DEFENSE EFFECTIVENESS:
  Attacked (No Defense): XX.XX%
  With Defense: XX.XX%
  Accuracy Recovery: XX.XX percentage points
  Recovery Rate: XX.XX% of lost accuracy

OVERALL ROBUSTNESS:
  Absolute Improvement: XX.XX percentage points
  Relative Improvement: XX.XX% increase over no defense
  Remaining Gap to Clean: XX.XX percentage points
  Defense Robustness Score: XX.XX%

Metrics Explained

Attack Effectiveness

• Accuracy Drop: Clean accuracy - Attacked accuracy (no defense)
• Attack Success Rate: Percentage of clean correct predictions that became incorrect after attack

Defense Effectiveness

• Accuracy Recovery: Defense accuracy - No defense accuracy
• Recovery Rate: (Accuracy recovery / Accuracy drop) × 100%

Overall Robustness

• Absolute Improvement: Raw percentage point gain from defense
• Relative Improvement: (Defense accuracy / No defense accuracy - 1) × 100%
• Defense Robustness Score: Final accuracy with defense applied

---

Quick Reference Guide

All Valid Defense Configurations

#	Defense Category	Variable: defense_type	Sub-Technique	Variable: randomization_defense or input_transformation
1	Adversarial Training	"adversarial_training"	N/A	Not applicable
2	Randomization	"randomization"	Random Resizing	randomization_defense = "random_resizing"
3	Randomization	"randomization"	Random Cropping	randomization_defense = "random_cropping"
4	Randomization	"randomization"	Random Rotation	randomization_defense = "random_rotation"
5	Randomization	"randomization"	Combined Randomization	randomization_defense = "combined_randomization"
6	Input Transformation	"input_transformation"	Image Quilting	input_transformation = "image_quilting"
7	Input Transformation	"input_transformation"	JPEG Compression	input_transformation = "jpeg_compression"
8	Input Transformation	"input_transformation"	Bit Depth Reduction	input_transformation = "bit_depth_reduction"
9	Input Transformation	"input_transformation"	Gaussian Noise	input_transformation = "gaussian_noise_defense"
10	Input Transformation	"input_transformation"	Combined Transform	input_transformation = "combined_input_transformation"

Attack Configurations

Attack Type	Variable: attack_combination
FGSM + PGD	"fgsm_pgd_attack"
FGSM + CW	"fgsm_cw_attack"
CW + PGD	"cw_pgd_attack"

Dataset Configurations

Dataset	Variable: dataset_name	Epochs: num_epochs	Training Size	Test Size
MNIST	"MNIST"	10	2,000 (200/class)	500 (50/class)
EMNIST	"EMNIST"	10	2,000 (200/class)	500 (50/class)
TrafficSigns	"TrafficSigns"	60	~700 (varies)	~175 (varies)
TinyImageNet	"TinyImageNet"	120	2,500 (500/class)	250 (50/class)

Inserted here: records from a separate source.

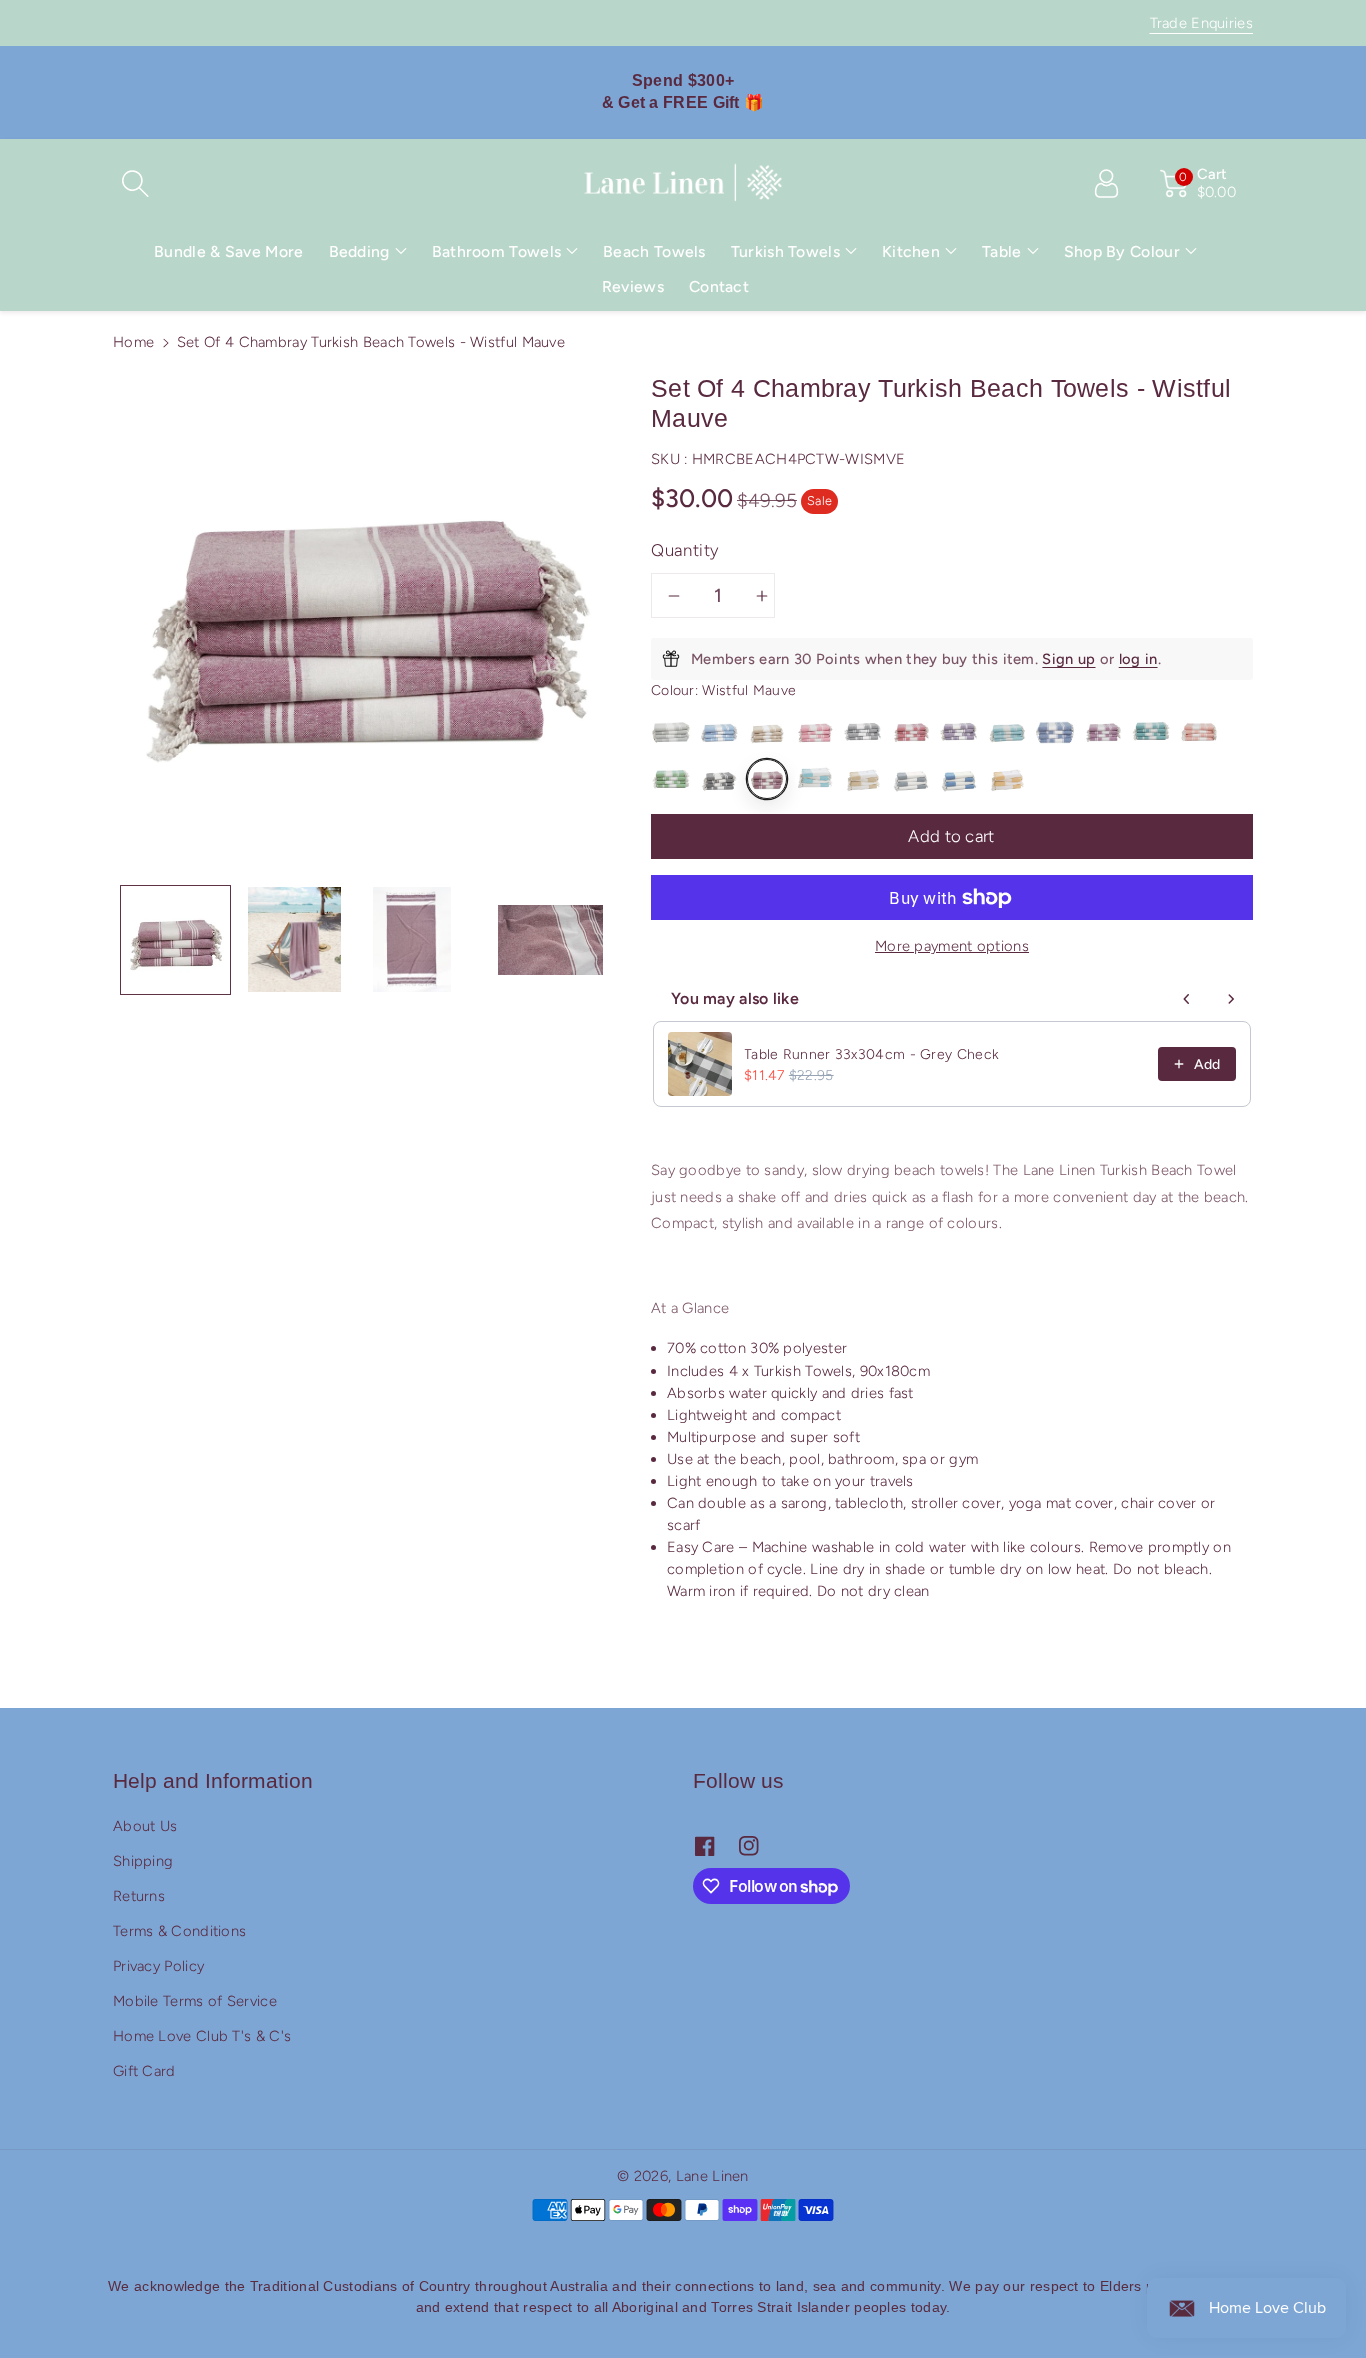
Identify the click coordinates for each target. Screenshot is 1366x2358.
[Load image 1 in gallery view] (175, 939)
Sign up (1068, 659)
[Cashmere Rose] (911, 731)
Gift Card (144, 2071)
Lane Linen (712, 2176)
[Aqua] (1007, 731)
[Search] (135, 183)
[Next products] (1231, 999)
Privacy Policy (158, 1966)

Example Complete Configuration

# Global variables at top of file
dataset_name = "TinyImageNet"
num_epochs = 120
defense_type = "randomization"
randomization_defense = "combined_randomization"
input_transformation = "combined_input_transformation"  # Used only if defense_type = "input_transformation"
attack_combination = "fgsm_pgd_attack"

This configuration will:

1. Use TinyImageNet dataset
2. Train for 120 epochs
3. Apply combined randomization defense (random selection of resize/crop/rotate)
4. Test against FGSM+PGD compound attack
5. Generate results file: randomization_fgsm_pgd_attack_combined_randomization_TinyImageNet_[timestamp].txt

---

License

This project is licensed under the MIT License - see the LICENSE file for details.

Acknowledgments

• PyTorch and torchvision teams for deep learning framework
• torchattacks library for adversarial attack implementations
• Google Cirq team for quantum circuit simulation
• TinyImageNet dataset from Stanford CS231n
• German Traffic Sign Recognition Benchmark (GTSRB)

---

Note: This framework is designed for research and educational purposes. Performance may vary based on hardware, library versions, and specific configurations.